In Corfield v. Coryell, 4 Wash. C. C. 371, the court held that among the particular privileges and immunities that are deemed fundamental in the constitutional provision, above referred to, is the right to institute and maintain actions of any kind in the courts of this state.
Speaking of the same constitutional provision, in Slaughter-House Cases, 16 Wall. (U. S.) 36, 77, the court said: “Its sole purpose was to declare to the several states, that whatever those rights, as you grant or establish them to your own citizens, or as you limit, or qualify, or impose restrictions on their existence, the same, neither more nor less, shall be the measure of the rights of citizens of other states within your jurisdiction.”

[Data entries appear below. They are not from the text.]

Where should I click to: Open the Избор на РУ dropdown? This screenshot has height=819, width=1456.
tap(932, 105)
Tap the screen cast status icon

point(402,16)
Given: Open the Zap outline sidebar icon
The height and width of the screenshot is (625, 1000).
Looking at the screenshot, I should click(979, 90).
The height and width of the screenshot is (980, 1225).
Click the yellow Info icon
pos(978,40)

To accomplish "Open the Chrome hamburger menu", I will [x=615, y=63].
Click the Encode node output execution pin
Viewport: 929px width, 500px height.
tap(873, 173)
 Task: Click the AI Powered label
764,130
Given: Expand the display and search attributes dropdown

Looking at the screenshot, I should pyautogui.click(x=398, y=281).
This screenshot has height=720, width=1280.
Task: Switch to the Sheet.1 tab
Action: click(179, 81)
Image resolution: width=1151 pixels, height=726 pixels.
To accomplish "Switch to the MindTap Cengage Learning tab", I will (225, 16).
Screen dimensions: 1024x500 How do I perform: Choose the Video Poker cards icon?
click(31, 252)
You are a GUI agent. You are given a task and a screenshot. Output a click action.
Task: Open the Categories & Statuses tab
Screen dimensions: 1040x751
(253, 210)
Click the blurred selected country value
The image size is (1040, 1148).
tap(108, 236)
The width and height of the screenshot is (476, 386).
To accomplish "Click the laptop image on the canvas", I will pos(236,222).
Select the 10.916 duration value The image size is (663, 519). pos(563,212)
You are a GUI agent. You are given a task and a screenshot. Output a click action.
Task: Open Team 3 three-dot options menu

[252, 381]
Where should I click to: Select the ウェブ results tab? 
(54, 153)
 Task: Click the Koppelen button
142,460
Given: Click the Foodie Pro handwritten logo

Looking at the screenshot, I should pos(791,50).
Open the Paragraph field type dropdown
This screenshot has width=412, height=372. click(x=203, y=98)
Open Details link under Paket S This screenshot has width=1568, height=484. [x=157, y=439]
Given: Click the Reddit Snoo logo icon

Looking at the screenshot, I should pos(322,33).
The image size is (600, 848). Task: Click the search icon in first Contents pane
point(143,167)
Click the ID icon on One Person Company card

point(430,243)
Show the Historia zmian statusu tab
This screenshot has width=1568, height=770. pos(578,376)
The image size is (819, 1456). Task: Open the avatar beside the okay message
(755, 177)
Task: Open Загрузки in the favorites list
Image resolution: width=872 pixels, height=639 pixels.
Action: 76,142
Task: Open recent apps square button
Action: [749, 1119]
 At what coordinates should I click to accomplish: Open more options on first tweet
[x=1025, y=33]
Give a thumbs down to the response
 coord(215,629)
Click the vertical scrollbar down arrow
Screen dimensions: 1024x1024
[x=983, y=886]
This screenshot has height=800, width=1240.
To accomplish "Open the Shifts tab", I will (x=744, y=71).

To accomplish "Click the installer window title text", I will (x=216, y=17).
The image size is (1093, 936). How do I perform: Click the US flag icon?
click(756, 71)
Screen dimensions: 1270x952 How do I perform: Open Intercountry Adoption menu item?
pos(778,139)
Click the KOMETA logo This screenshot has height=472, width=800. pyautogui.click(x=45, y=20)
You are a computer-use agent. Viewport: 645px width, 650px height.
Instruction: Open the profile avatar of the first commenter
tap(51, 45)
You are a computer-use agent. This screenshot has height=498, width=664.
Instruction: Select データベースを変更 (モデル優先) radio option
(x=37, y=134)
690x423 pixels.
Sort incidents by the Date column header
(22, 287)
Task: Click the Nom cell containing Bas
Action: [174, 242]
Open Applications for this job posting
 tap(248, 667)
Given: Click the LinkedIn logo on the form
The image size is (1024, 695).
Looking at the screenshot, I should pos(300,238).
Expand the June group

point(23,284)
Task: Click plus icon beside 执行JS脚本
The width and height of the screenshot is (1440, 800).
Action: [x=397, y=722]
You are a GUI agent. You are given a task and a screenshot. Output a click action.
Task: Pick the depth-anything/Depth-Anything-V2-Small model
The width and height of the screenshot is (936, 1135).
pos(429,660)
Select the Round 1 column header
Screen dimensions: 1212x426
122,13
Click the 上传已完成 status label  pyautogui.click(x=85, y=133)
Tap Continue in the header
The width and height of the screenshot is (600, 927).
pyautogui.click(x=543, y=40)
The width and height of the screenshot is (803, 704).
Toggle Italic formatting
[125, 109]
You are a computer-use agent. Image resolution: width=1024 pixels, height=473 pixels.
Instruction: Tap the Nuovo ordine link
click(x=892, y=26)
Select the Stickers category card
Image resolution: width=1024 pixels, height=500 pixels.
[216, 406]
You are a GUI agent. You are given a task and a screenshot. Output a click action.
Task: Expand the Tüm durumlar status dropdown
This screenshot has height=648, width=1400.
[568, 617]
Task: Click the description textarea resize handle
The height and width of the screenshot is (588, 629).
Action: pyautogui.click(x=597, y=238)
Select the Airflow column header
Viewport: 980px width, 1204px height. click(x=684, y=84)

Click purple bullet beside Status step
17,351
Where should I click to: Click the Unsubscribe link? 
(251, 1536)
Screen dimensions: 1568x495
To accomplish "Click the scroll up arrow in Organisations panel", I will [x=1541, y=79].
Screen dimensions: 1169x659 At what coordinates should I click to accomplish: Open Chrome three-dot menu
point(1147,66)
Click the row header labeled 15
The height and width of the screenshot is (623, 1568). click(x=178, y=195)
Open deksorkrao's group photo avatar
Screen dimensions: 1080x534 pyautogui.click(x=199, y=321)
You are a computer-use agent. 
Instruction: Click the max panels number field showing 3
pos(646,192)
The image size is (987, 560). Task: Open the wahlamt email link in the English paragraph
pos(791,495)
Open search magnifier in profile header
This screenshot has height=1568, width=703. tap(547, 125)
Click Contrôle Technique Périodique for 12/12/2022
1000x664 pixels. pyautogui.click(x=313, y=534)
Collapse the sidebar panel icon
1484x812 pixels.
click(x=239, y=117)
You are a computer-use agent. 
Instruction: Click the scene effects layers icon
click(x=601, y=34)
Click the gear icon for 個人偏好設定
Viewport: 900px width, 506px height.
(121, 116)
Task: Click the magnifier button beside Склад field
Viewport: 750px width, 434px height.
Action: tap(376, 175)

In Cole v. Cunningham, 133 U. S. 107, 113, it is said: “The intention of section 2 of article IV (Fed. Const.) was to confer on the citizens of the several states a general citizenship, and to communicate all the privileges and immunities which the citizens of the same state would be entitled to under like circumstances, and this includes the right to institute actions.”
In Blake v. McClung, 172 U. S. 239, 256, it is said: “A state cannot forbid citizens of other states from suing in its courts, that right being enjoyed by its own people.”
*474We are not unmindful of the fact that in Morrison v. Illinois C. R. Co., 101 Neb. 49, this court, in speaking of the right of a nonresident to maintain a transitory action in the courts of this state, held that the trial court, in the exercise of sound judicial discretion, had jurisdiction to hear and determine the action. In that case, however, the contention was being made that the court, in the exercise of its discretion, should have declined to entertain jurisdiction, and the holding was clearly intended to mean that the court did not abuse its discretion. It wás not, in fact, held that it was a matter of discretion, though that inference might be drawn from the language used.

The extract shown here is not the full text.